The two sides issued a joint statement highlighting their agreement to cooperate in reforming and regulating financial markets and on the need for currency stability. As is typical in such documents, the emphasis was on consensus.

The statement noted that China intended to make its tightly controlled currency policies more flexible. But it added: “Both sides reaffirmed that excess volatility and disorderly movements in exchange rates are undesirable for economic growth.”

In a meeting with U.S. Treasury Secretary John W. Snow, Chinese Prime Minister Wen Jiabao summed up ties as “generally good,” saying any issue can be settled through talks “while shelving trivial differences,” the official Xinhua News Agency reported.

There was no clear indication of how the Chinese had received the U.S. proposals. China has rejected pressure to waver from its style of communist-led economic reforms. But Mr. Snow emphasized benefits to China and its economy from building up its financial systems and allowing freer trade.

“Underscoring everything we’re doing is a recognition that everything we’re doing is a positive sum game,” Mr. Snow told reporters. “China’s success helps the global economy; our success helps the global economy.”

By moving beyond the currency issue to a wider set of priorities, the administration of President Bush can point to progress elsewhere while avoiding confrontation with Beijing in an area where it says it cannot move any quicker.

Mr. Snow and the others said they were encouraged by the descriptions by Beijing’s central bank governor, finance minister and other leaders of moves to make currency policy more flexible, privatize state-owned companies and improve scandal-laden, developing financial markets.

China’s ruling Communist Party recently signed off on a five-year plan focused on pushing ahead with financial reforms while seeking to reduce the huge divide between the city dwellers who have benefited most from the country’s economic boom and the hundreds of millions of rural workers who are far behind.

Mr. Snow applauded those objectives but urged the leadership to do more to build up social welfare services and financial institutions that would offer broader, safer investment options, giving Chinese alternatives to stashing money in bank accounts while encouraging more consumer spending.

“As China moves toward a more consumer-based society, the savings rate will go down and consumers will spend more, allowing China to buy more from the United States,” he said.

Mr.

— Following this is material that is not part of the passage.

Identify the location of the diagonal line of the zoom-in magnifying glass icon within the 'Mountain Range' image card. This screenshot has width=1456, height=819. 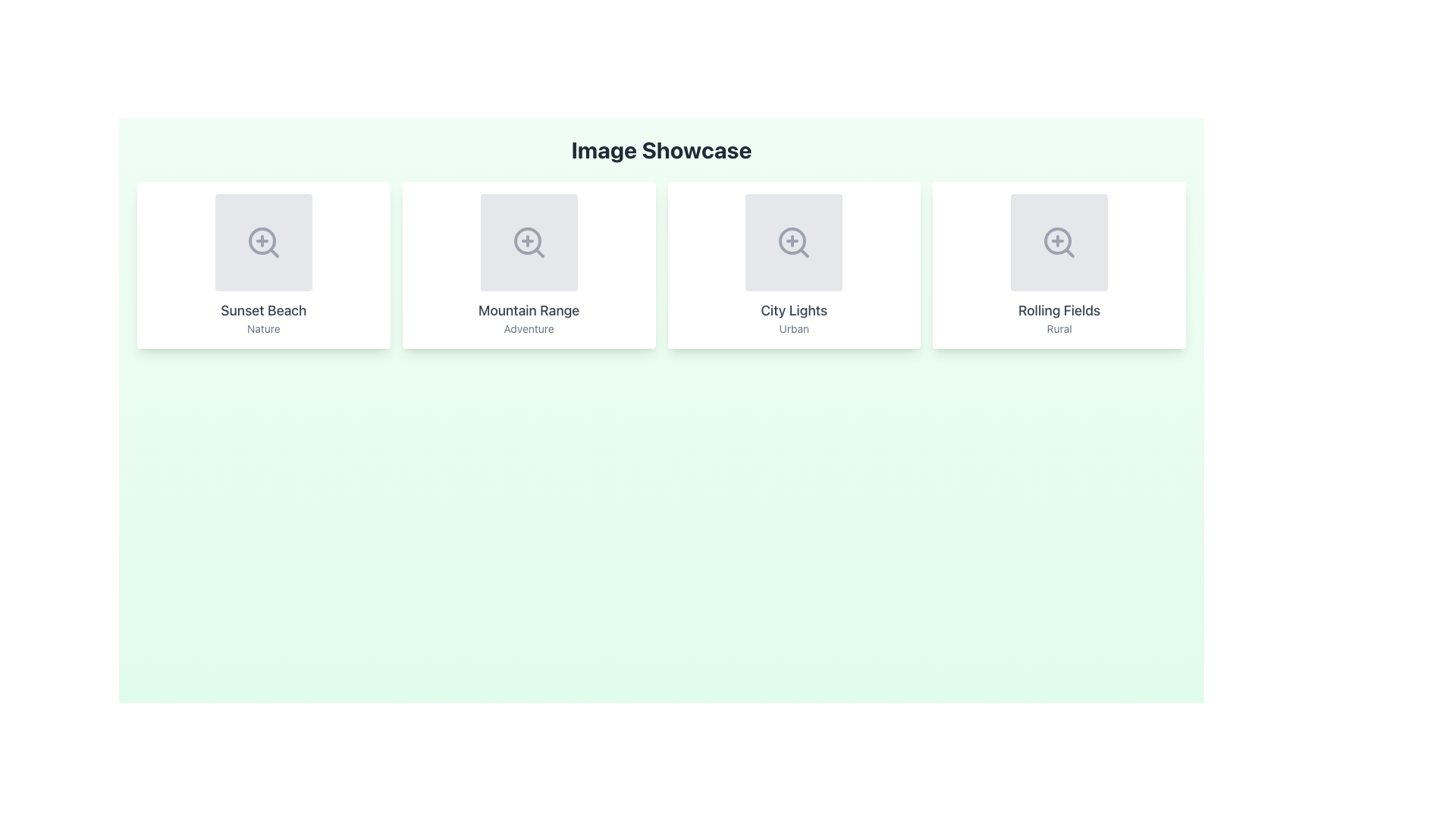
(539, 252).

Snow said he needed to see more progress toward loosening controls on the Chinese currency, the yuan, to head off complaints in Washington over the Chinese trade surplus, which surged to a record $162 billion last year.

Chinese officials have said that, for the sake of stability, they will let the yuan’s value adjust gradually after a 2.1 percent revaluation in July, when Beijing gave up a decade-old peg to the dollar and began linking the yuan to a basket of currencies that includes the yen and the euro.

Congress has reacted to the gap with calls for more forceful action, with some lawmakers backing legislation that would impose 27.5 percent tariffs on all Chinese imports unless Beijing takes more steps to allow its currency to rise against the dollar.